Mortgage brokers function as an intermediary between you as the borrower, and the lender. Their services can be very useful, as they take care of all the research needed and find good options that match your conditions. Although brokers charge you for their work, they can even save you money.
However, working with a mortgage broker does not automatically mean you will pay less on your mortgage. It’s still key that you get informed about the mortgage process and verify important details about the broker you have chosen. That’s how you can ensure that you will benefit from working with an intermediary.

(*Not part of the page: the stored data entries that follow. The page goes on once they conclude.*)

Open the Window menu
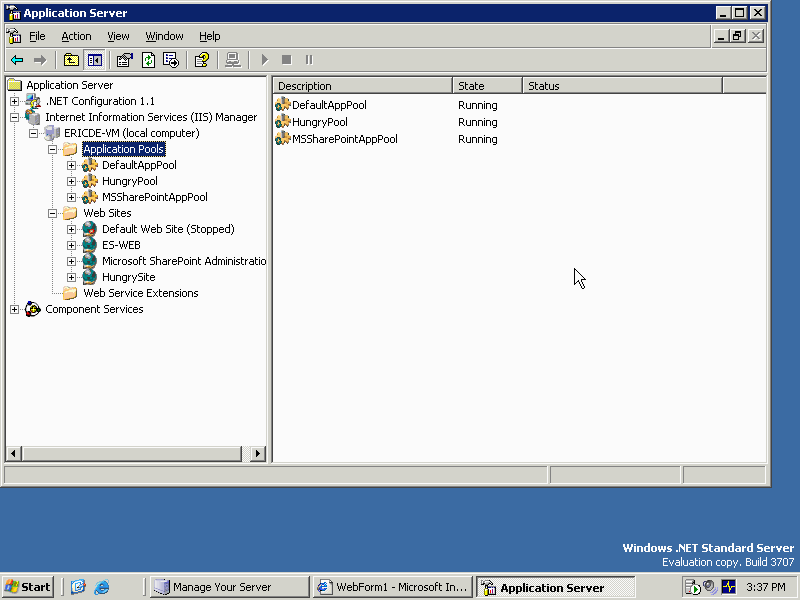The height and width of the screenshot is (600, 800). click(x=164, y=36)
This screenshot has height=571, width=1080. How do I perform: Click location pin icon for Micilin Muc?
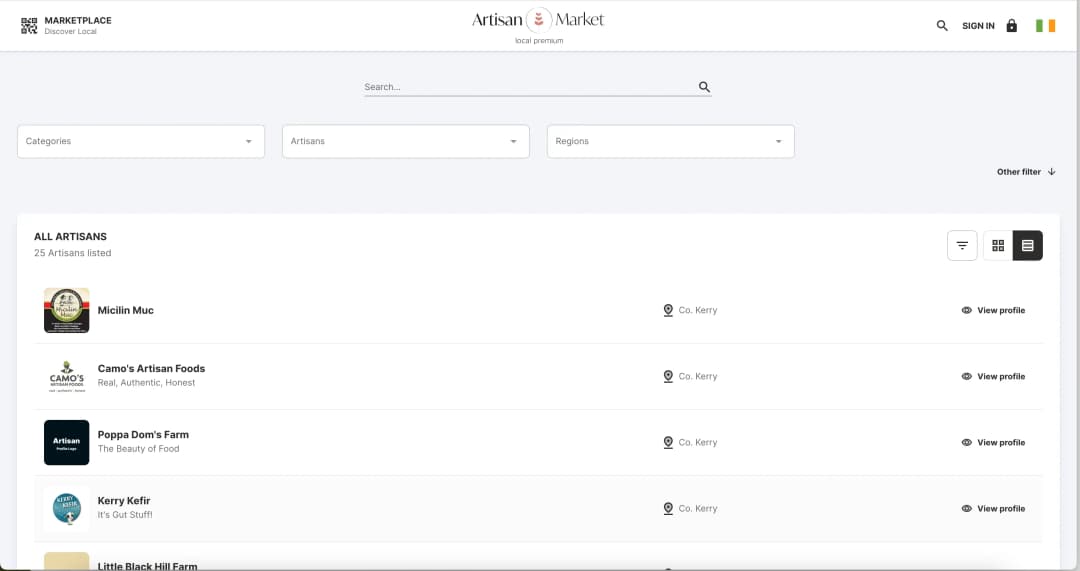[x=668, y=311]
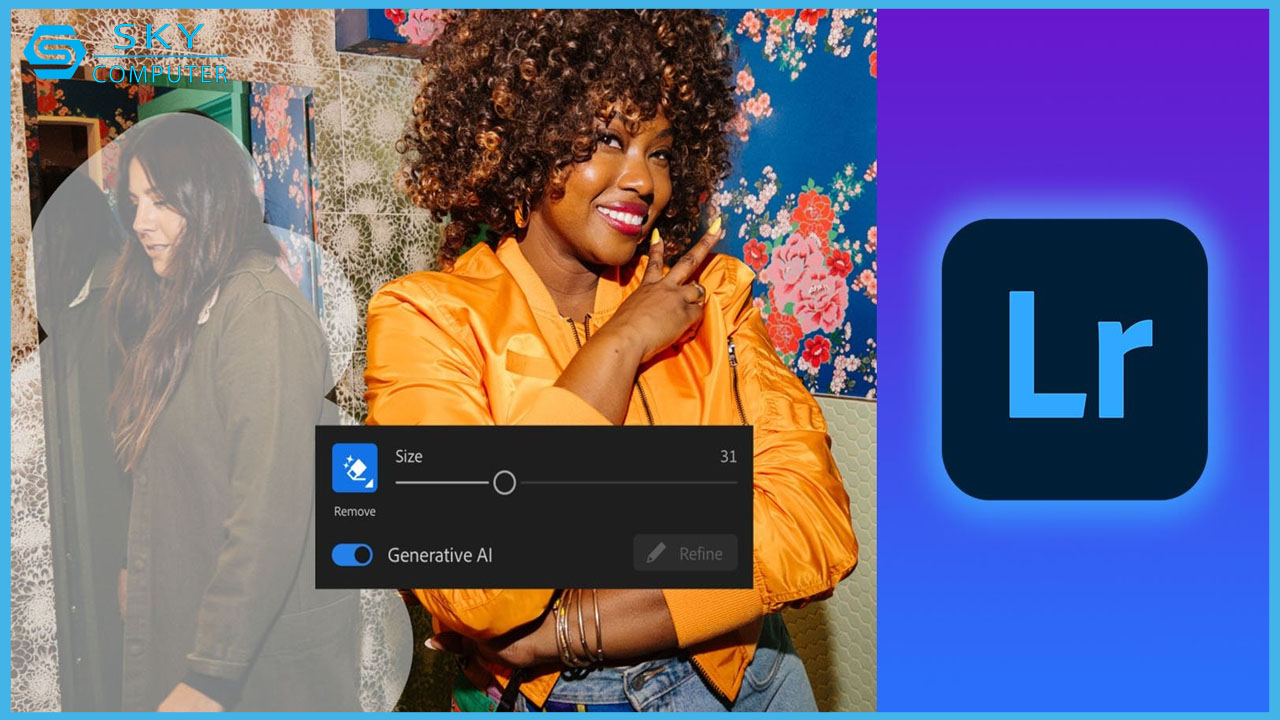Click the filled left part of Size track

440,483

Here are the differences between borrowing directly from a financial institution and working with a mortgage broker. You can also get useful tips on how to get the best mortgage rate and see what your lender looks for when approving your loan.

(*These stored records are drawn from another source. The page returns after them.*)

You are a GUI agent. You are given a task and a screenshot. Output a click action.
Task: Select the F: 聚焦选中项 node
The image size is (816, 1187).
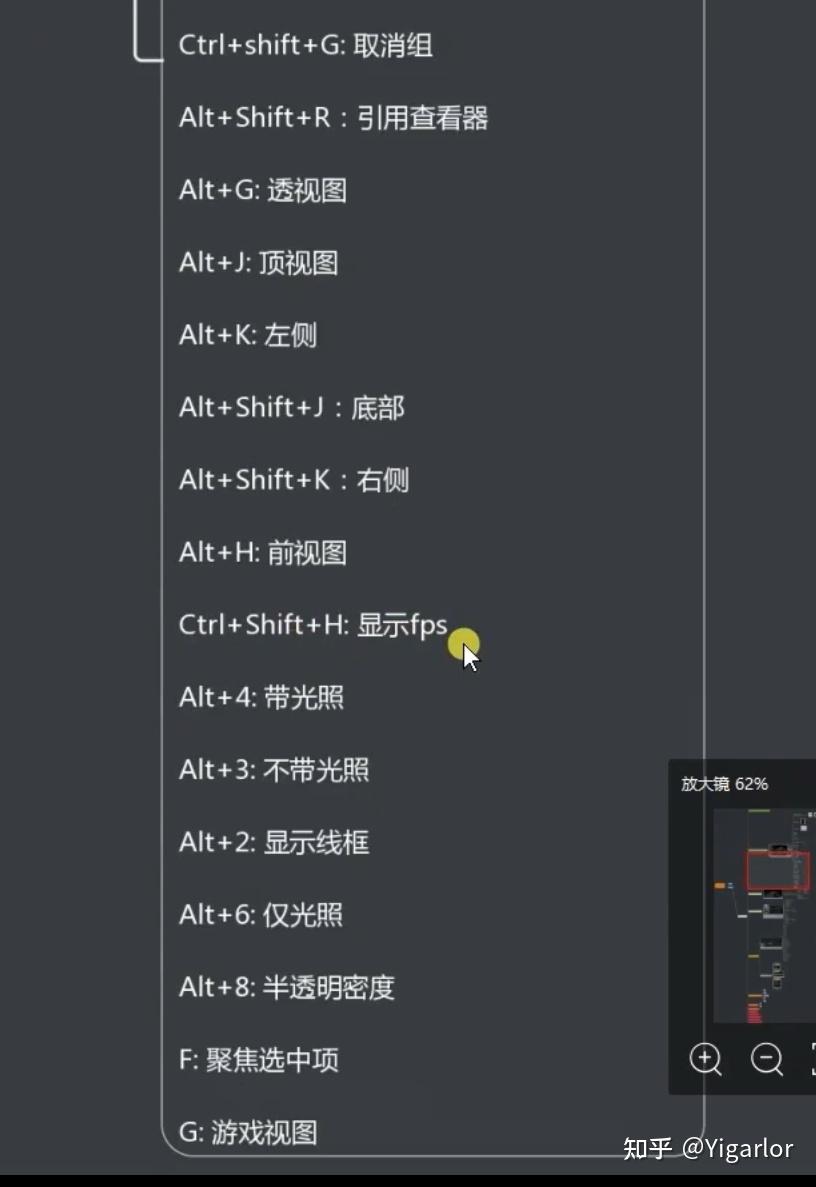[x=259, y=1060]
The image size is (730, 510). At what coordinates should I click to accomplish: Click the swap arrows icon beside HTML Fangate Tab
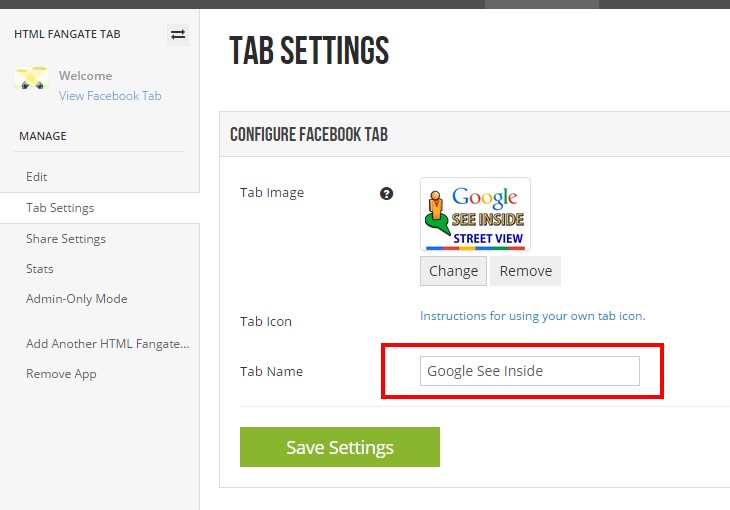coord(178,35)
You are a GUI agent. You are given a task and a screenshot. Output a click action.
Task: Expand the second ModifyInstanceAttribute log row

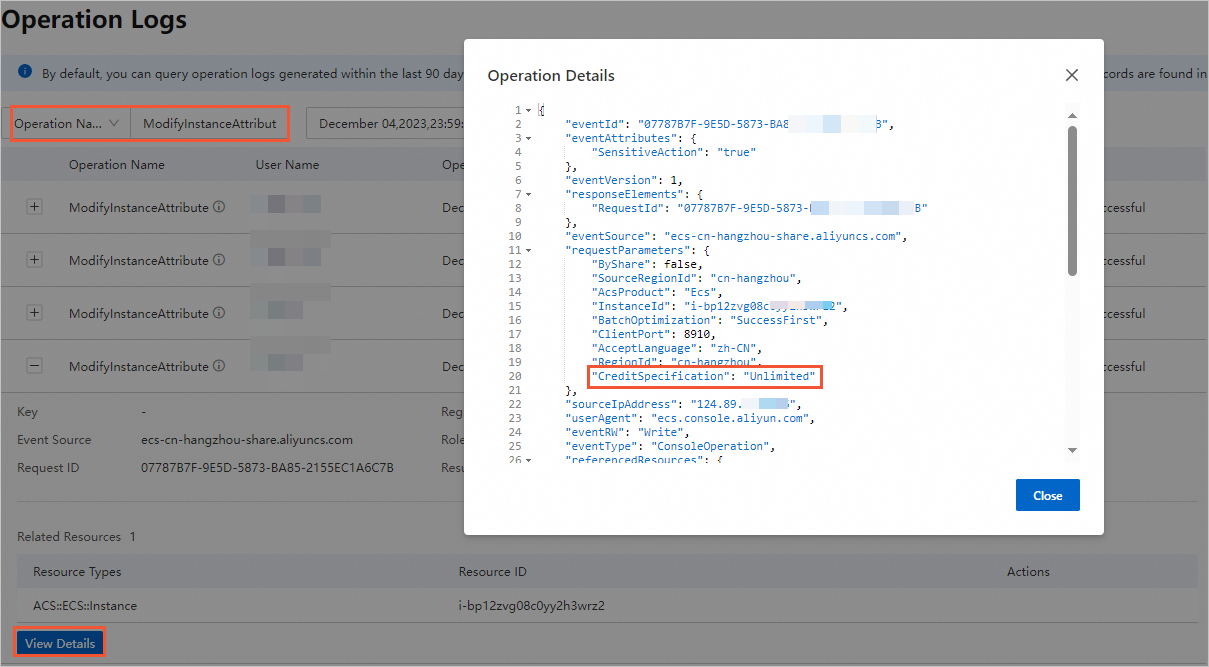pyautogui.click(x=34, y=260)
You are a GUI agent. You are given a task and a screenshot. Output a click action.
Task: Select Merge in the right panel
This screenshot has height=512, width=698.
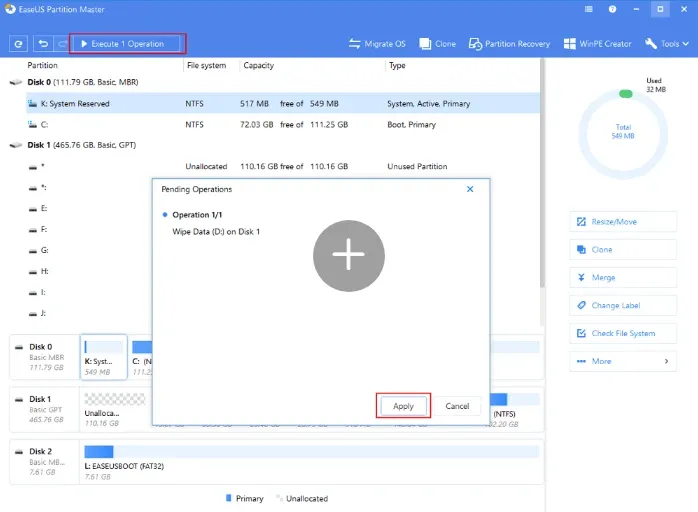622,278
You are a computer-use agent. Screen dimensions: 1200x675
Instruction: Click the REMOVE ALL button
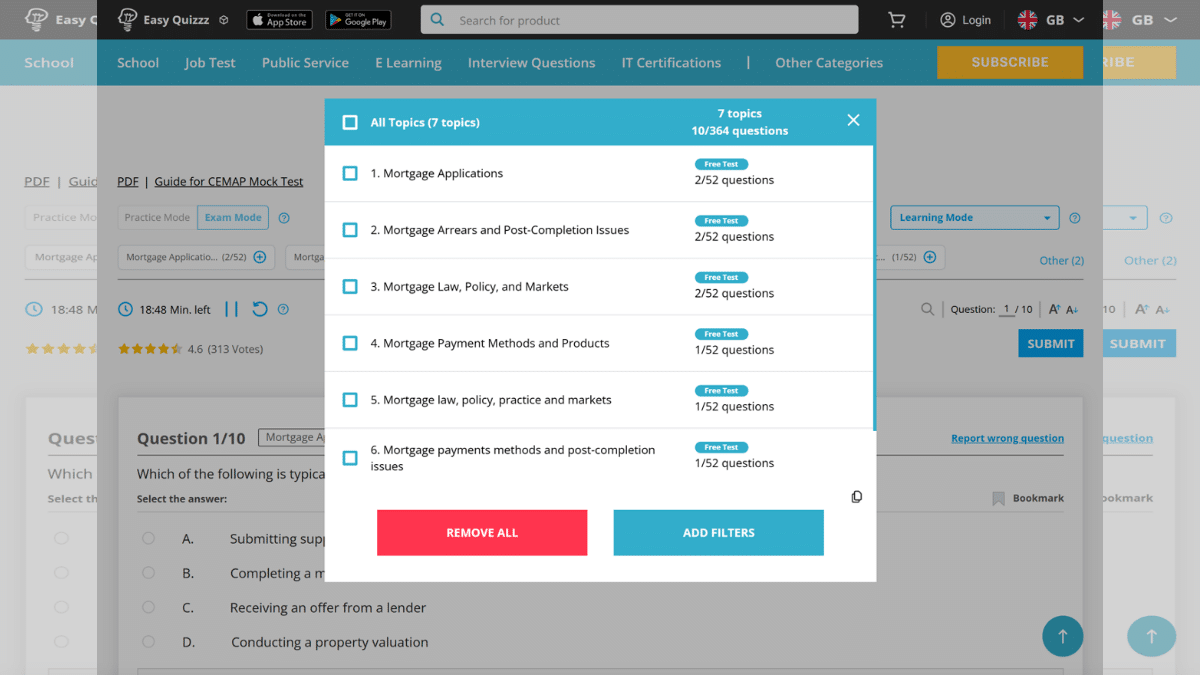pyautogui.click(x=482, y=532)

Working With a Mortgage Broker vs. a Lending Institution
You can obtain a mortgage by directly negotiating with a lending institution of your choice.
To choose the best price and conditions, you need to do detailed preliminary research and compare numerous lenders. Instead of going through hard credit inquiries with each, it’s best to provide the lending institution with a copy of your credit report. That’s how they would be able to assess which loans you can go for. You will also need to undergo the pre-licensing approval process with the lender.
As the borrower, you need to verify that the conditions you’re offered are satisfying before you sign the papers. Make sure you understand the terms of the mortgage you are opting for in-depth.
If you decide to use the services of a mortgage broker, you will be spared many of the tedious tasks of shopping for a mortgage yourself. The broker will research the best matching rates and assess your finances. They will also be in charge of going through the pre-licensing approvals, which saves you time.
It is often easier to get your questions answered by your broker rather than by a lender. The broker works for you and gets paid only when you sign the contract, so they are more accessible. They may also be able to get you a lower price. they have access to wholesale rates from lenders and may get some fee waived due to the volume of their work. However, you have to make sure you select the right mortgage broker, so that you can use the benefits that such a partnership can offer.
How to Choose the Right Mortgage Lender
Not all mortgage brokers can provide you with the same quality of services. Before you start a partnership with an intermediary, it’s a good idea to check their credentials and history.
You need to work with a mortgage broker who is duly licensed with your state authorities. You can check the status of their license via the National Multistate Licensing System (NMLS). To get licensed, most brokers need to obtain a surety bond. This is an extra layer of security for you, since it can provide a compensation if you are harmed by any unlawful actions of the broker.
Besides checking their licensing and bonding, make sure you review their portfolio to see the lenders they’re working with. See what previous customers share in their reviews as well. Last but not least, verify the fees you will be charged for using the brokering services. In most cases, the commission is 1-2 percent of your mortgage amount.